Mittwoch, 21.09.2011 – Das letzte Konzert

Es war soweit, der letzte Tag in Bosnien-Herzegowina war angebrochen. Ihn ganz und gar der Musik zu widmen, dem, was uns hierhergeführt hat, was uns die ganze Fahrt über begleitete und was uns alle – ob Bosnier oder Deutsche, ob Orchestermusiker oder Crew – verband, scheint im Nachhinein das Mindeste, wenn nicht gar das Logischste zu sein. Egal, wo die Reise auch hinführte, egal, ob wir gerade abfuhren oder ankamen, in der nun vertrauten Fremde war es vor allem die Musik, die uns heimisch fühlen ließ. Auf solch einer Tour stellt das letzte Konzert immer etwas Besonderes dar. Zum Einen ist es ein musikalischer Abschied, ein Lebewohl, das man dem Publikum zuruft – stellvertretend für die Zuhörer aller vorangegangenen Konzerte. Zum Anderen ist es pure Konzentration und Kraft, Freude und Trauer, auf der Reise gesammelte Erfahrungen und Emotionen, gebündelt und freigesetzt in einem letzten großen Knall.

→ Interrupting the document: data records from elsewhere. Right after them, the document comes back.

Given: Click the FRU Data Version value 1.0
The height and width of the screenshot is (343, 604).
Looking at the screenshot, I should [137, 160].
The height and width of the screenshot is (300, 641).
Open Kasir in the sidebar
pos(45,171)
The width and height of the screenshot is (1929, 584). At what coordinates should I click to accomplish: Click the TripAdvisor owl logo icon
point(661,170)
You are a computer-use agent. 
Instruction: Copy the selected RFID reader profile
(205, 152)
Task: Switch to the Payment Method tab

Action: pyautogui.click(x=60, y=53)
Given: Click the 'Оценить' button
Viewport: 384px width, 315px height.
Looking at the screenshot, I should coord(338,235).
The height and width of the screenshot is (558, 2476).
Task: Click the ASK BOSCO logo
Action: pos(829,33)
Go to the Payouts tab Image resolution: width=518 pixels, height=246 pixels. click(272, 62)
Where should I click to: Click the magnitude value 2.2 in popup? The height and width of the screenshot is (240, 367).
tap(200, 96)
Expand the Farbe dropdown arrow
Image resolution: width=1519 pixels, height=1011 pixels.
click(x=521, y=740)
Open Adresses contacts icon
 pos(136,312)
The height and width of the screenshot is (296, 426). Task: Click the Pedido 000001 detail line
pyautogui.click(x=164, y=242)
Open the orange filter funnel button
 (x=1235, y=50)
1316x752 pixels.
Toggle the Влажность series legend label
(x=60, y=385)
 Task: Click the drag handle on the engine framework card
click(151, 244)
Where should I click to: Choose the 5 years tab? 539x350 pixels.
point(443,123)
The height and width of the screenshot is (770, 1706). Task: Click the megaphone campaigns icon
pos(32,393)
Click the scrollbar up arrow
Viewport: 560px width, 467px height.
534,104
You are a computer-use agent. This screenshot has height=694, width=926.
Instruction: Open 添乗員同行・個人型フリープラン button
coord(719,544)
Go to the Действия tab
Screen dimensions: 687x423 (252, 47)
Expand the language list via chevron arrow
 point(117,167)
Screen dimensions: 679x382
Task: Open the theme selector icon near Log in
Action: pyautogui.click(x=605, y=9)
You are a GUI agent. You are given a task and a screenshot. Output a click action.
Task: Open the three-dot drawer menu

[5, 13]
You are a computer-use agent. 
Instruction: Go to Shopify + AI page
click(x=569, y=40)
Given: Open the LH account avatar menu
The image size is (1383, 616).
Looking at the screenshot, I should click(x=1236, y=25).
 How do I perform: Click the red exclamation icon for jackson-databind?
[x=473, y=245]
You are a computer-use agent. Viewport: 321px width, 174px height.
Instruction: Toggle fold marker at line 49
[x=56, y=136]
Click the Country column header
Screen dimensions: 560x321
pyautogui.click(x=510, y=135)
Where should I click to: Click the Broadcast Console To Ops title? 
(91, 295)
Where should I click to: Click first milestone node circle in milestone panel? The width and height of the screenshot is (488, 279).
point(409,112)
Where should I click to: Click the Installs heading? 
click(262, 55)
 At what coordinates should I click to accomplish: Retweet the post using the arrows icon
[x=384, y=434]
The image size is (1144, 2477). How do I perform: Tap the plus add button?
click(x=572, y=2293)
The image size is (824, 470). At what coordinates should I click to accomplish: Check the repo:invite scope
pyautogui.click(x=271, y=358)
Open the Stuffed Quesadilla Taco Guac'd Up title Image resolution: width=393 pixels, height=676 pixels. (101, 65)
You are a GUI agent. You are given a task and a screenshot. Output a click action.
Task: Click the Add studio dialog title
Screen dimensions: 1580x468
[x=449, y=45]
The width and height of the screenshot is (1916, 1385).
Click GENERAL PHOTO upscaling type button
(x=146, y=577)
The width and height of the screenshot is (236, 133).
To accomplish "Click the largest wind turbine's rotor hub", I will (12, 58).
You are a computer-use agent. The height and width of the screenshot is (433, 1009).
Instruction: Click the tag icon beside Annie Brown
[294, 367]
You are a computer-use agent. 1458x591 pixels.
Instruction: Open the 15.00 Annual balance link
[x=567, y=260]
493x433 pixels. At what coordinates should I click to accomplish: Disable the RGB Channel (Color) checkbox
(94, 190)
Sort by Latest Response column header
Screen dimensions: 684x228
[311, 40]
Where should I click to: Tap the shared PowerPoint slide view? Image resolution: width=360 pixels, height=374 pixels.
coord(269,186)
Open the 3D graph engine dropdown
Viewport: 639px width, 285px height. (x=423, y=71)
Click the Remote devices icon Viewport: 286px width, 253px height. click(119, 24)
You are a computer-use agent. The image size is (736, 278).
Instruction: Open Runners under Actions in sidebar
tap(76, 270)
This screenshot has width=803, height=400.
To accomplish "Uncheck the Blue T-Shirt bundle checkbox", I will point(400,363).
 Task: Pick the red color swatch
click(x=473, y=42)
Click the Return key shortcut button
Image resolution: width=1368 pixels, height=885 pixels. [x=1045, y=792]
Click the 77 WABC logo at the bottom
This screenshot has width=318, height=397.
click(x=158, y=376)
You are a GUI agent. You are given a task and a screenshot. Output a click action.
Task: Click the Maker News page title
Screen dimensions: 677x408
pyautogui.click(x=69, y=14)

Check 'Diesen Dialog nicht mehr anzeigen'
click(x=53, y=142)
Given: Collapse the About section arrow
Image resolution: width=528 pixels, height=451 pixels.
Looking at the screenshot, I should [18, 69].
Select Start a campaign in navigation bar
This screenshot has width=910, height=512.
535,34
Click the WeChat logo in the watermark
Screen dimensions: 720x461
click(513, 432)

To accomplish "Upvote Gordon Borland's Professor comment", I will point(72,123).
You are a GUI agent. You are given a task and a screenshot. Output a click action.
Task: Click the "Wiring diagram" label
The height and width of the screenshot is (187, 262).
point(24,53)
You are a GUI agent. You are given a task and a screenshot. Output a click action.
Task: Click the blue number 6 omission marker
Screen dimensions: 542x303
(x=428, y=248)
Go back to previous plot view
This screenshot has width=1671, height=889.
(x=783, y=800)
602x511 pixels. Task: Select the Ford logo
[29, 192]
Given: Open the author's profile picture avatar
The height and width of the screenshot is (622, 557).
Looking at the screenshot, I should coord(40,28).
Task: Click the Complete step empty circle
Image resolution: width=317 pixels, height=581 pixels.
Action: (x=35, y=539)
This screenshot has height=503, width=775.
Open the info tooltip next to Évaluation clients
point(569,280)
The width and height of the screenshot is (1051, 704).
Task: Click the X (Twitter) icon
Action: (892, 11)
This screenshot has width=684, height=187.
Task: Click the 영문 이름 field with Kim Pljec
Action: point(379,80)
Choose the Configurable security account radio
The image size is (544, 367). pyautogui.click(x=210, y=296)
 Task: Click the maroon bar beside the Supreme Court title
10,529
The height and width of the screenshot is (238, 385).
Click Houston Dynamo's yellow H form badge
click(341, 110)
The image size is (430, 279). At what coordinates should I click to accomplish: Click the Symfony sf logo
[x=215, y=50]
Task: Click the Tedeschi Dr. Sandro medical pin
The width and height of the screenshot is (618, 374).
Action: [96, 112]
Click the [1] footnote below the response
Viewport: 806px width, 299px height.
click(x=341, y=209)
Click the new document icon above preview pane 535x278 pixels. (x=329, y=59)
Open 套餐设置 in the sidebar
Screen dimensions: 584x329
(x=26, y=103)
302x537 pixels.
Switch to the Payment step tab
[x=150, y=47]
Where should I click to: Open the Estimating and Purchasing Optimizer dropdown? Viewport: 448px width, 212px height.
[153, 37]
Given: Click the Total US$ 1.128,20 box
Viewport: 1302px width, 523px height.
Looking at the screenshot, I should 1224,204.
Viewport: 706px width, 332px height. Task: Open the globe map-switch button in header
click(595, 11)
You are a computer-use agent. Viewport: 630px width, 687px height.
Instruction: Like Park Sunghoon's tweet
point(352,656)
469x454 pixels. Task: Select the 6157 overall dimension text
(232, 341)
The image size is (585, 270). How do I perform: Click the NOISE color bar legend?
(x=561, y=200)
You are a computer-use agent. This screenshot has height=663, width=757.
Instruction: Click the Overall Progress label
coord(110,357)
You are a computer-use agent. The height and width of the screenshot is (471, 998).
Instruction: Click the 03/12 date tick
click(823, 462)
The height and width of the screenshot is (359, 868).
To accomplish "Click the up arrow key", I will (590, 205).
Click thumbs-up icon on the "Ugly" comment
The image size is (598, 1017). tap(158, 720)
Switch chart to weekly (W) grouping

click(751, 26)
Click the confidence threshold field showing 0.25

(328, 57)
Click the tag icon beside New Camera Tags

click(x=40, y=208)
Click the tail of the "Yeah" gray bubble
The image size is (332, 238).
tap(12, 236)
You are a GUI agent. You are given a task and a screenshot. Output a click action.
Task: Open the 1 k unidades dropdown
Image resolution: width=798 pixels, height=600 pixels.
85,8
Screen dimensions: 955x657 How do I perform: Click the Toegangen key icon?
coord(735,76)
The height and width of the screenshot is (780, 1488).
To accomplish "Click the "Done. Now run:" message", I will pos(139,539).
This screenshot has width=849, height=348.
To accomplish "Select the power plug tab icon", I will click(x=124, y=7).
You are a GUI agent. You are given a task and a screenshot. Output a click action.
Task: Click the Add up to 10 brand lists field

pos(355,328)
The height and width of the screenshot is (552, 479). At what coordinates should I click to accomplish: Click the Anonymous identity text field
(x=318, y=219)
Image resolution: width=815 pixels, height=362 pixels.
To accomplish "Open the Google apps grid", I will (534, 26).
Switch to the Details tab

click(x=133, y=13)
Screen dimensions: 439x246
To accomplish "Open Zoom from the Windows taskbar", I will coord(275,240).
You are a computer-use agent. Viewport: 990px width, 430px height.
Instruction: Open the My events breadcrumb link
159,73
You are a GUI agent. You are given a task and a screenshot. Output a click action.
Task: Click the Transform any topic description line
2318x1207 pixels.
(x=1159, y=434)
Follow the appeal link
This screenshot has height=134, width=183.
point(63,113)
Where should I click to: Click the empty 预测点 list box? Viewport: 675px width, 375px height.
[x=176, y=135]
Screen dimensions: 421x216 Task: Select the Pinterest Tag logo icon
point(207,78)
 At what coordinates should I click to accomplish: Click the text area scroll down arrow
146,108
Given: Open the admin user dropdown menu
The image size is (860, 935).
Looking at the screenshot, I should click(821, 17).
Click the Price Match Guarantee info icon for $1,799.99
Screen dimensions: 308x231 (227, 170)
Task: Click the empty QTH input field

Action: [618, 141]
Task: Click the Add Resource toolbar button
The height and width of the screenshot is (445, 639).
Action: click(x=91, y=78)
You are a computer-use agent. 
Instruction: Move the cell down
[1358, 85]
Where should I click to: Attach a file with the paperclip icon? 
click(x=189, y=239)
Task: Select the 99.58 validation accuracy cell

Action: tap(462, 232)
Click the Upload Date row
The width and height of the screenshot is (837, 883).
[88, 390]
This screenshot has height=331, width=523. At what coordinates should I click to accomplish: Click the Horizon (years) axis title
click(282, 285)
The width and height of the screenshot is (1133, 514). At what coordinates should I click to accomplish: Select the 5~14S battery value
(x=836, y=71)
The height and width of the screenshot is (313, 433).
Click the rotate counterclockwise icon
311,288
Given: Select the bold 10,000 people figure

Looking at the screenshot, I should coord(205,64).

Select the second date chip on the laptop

Ich glaube, für alle zu sprechen, wenn ich sage, dass es für diesen Abschied kein besseres Konzerthaus hätte sein können als das Banski Dvor in Banja Luka. Zwischen 1929 und 1932 erbaut, war es ursprünglich der Sitzungssaal für die politischen Vertreter der Region. Heute ist das Kulturzentrum Ort für Konzerte, Lesungen, Ausstellungen und Filmvorführungen. Was die schlossähnliche Fassade von außen verspricht, wird in seinem Inneren mehr als erfüllt. Hohe, in Stuck gerahmte weiße Wände führen durch riesige Flügeltüren in ein Labyrinth aus Gängen und Räumen. Der Festsaal, umringt von einer mit Stuck verzierten Empore und erhellt von prachtvollen Kronleuchtern, strahlt nur so vor Eleganz. Massive und kunstvoll gestaltete Säulen runden das Bild ab. Wer den Kaisersaal in Erfurt kennt, der mag sich im Banski Dvor ein wenig daran erinnert gefühlt haben. Alle waren überwältigt von der Schönheit dieses Konzerthauses und freuten sich, hier am Abend das letzte Konzert geben zu dürfen.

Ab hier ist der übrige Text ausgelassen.